[Activity]: Copy the items word for word, starting at the line that contains "What do you see at coordinates (2180, 1441)" and ending at the line that contains "center [2180, 1441].".
─── Task data
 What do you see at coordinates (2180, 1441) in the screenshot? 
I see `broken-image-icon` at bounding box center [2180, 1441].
──────
─── Task data
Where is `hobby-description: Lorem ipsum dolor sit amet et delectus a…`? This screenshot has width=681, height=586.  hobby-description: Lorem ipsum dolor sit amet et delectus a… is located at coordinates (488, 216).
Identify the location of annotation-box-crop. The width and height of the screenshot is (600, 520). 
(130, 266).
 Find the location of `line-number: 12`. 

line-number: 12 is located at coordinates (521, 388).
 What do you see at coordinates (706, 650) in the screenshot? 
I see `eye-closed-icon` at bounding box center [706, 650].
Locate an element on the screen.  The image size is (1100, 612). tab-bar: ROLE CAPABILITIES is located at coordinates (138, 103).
──────
─── Task data
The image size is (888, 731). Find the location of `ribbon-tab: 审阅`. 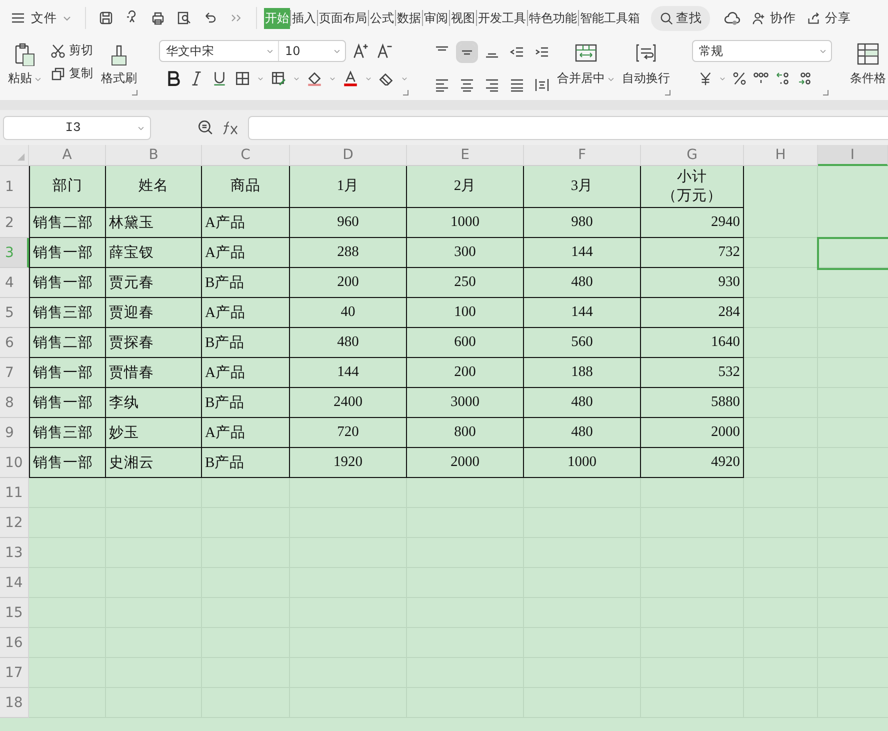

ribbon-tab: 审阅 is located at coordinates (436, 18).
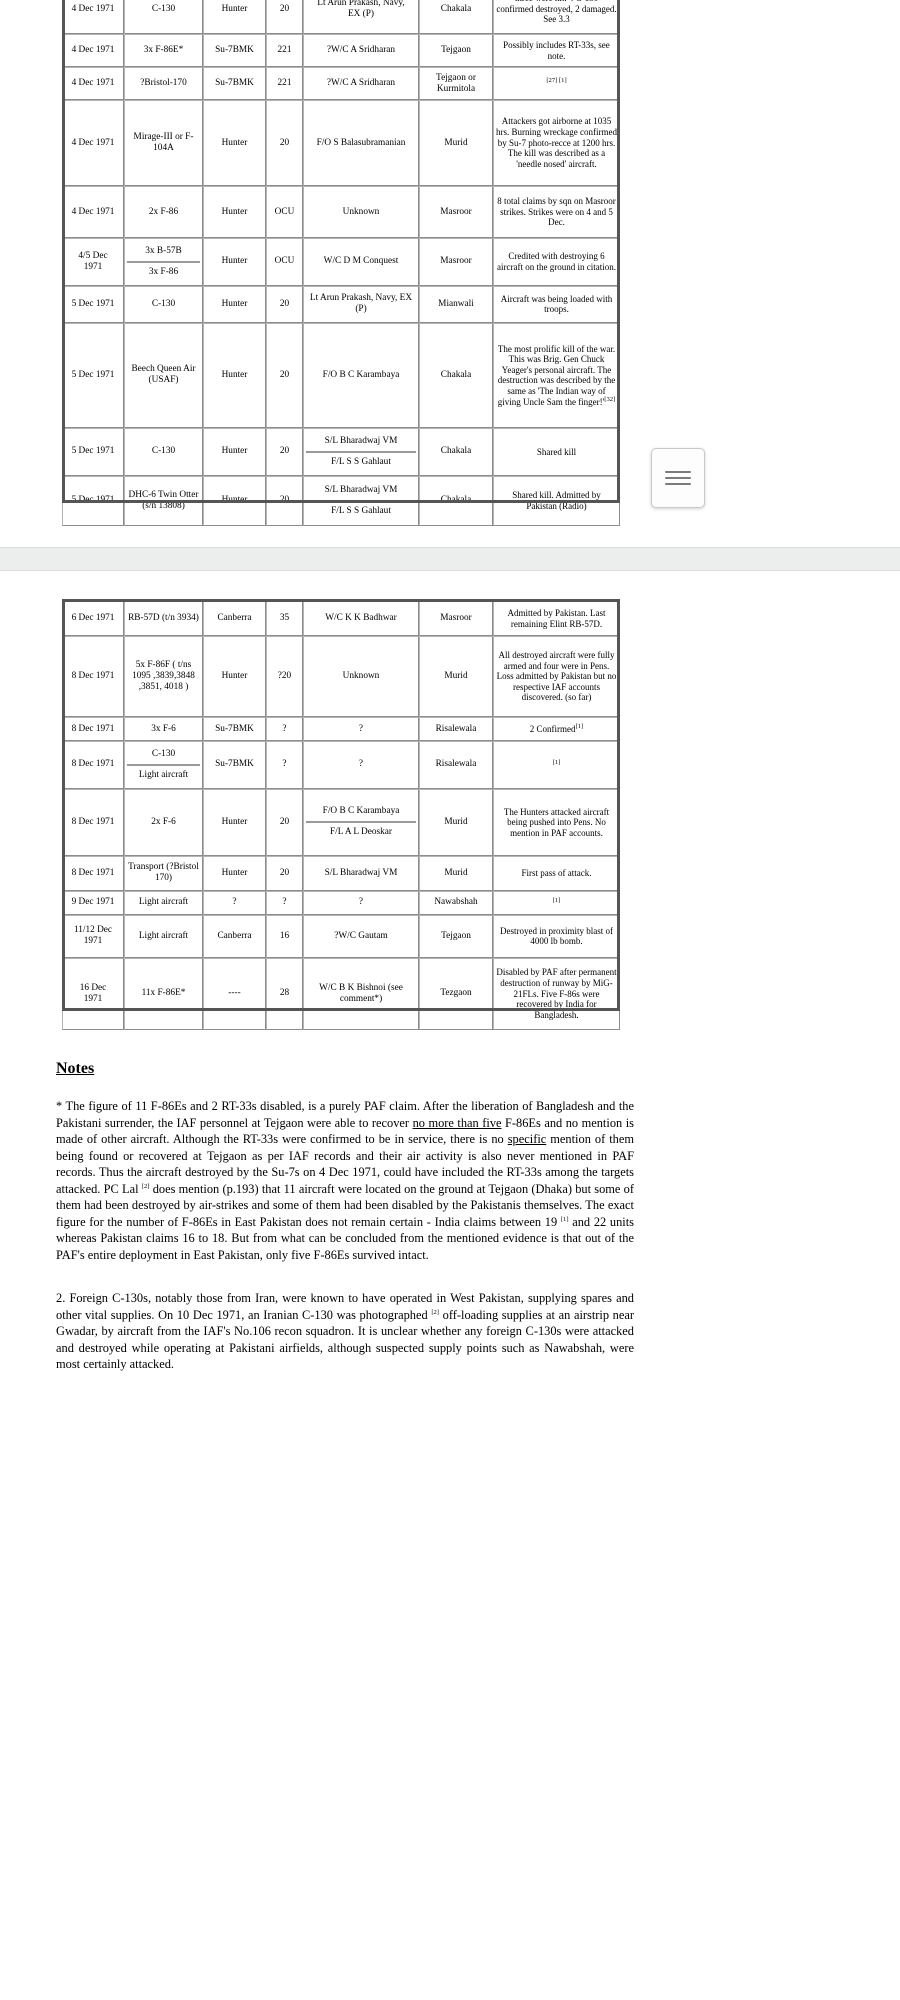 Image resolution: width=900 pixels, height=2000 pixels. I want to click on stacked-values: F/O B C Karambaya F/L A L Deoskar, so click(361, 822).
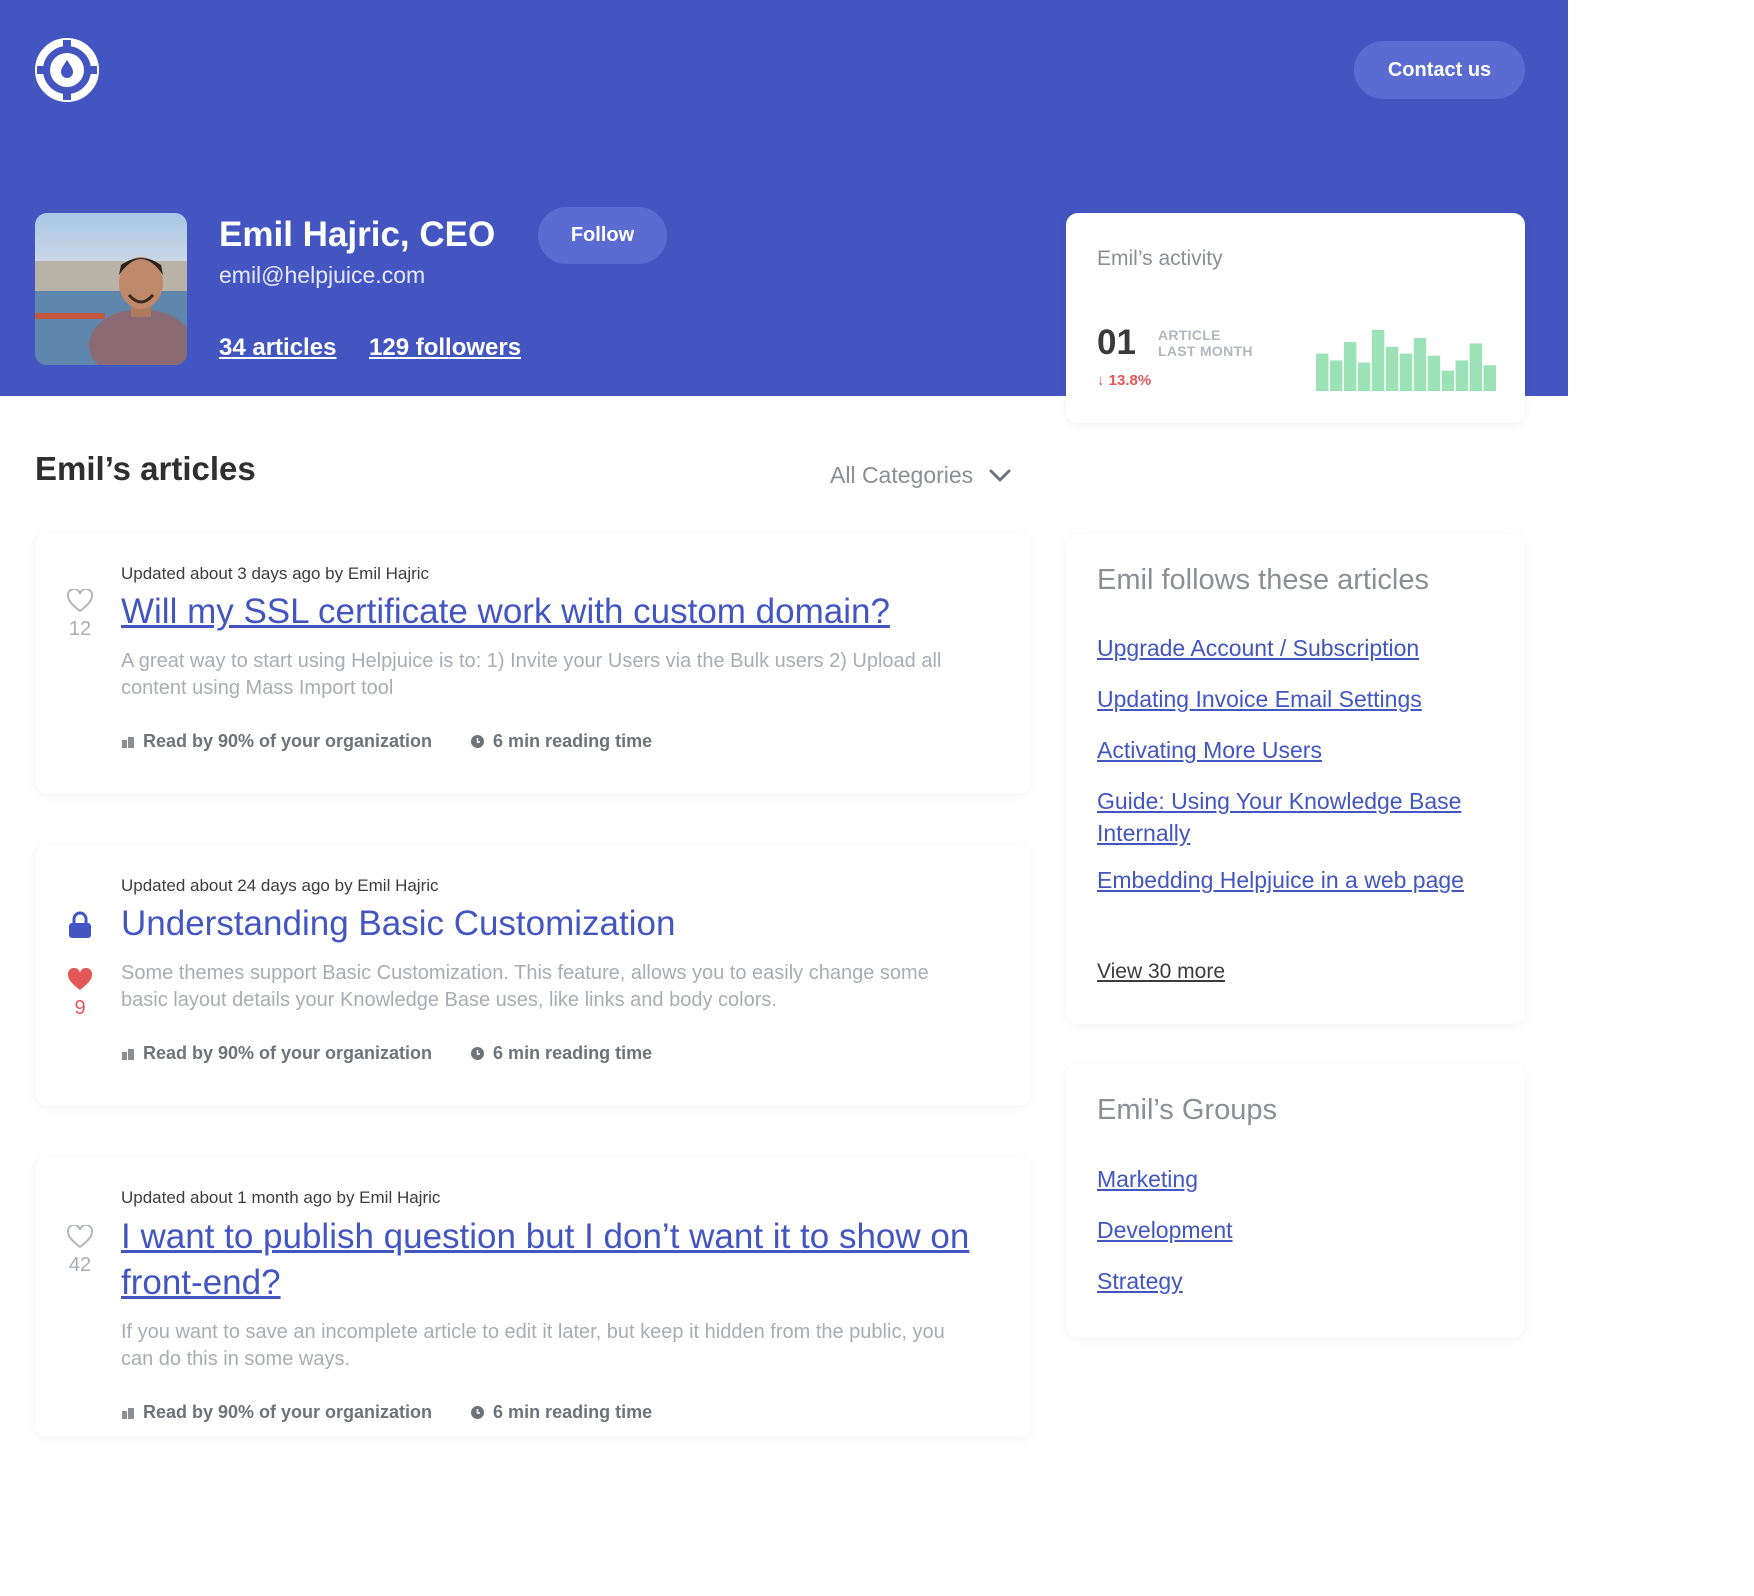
──────
[Task response]:
 What do you see at coordinates (2180, 1441) in the screenshot? 
I see `broken-image-icon` at bounding box center [2180, 1441].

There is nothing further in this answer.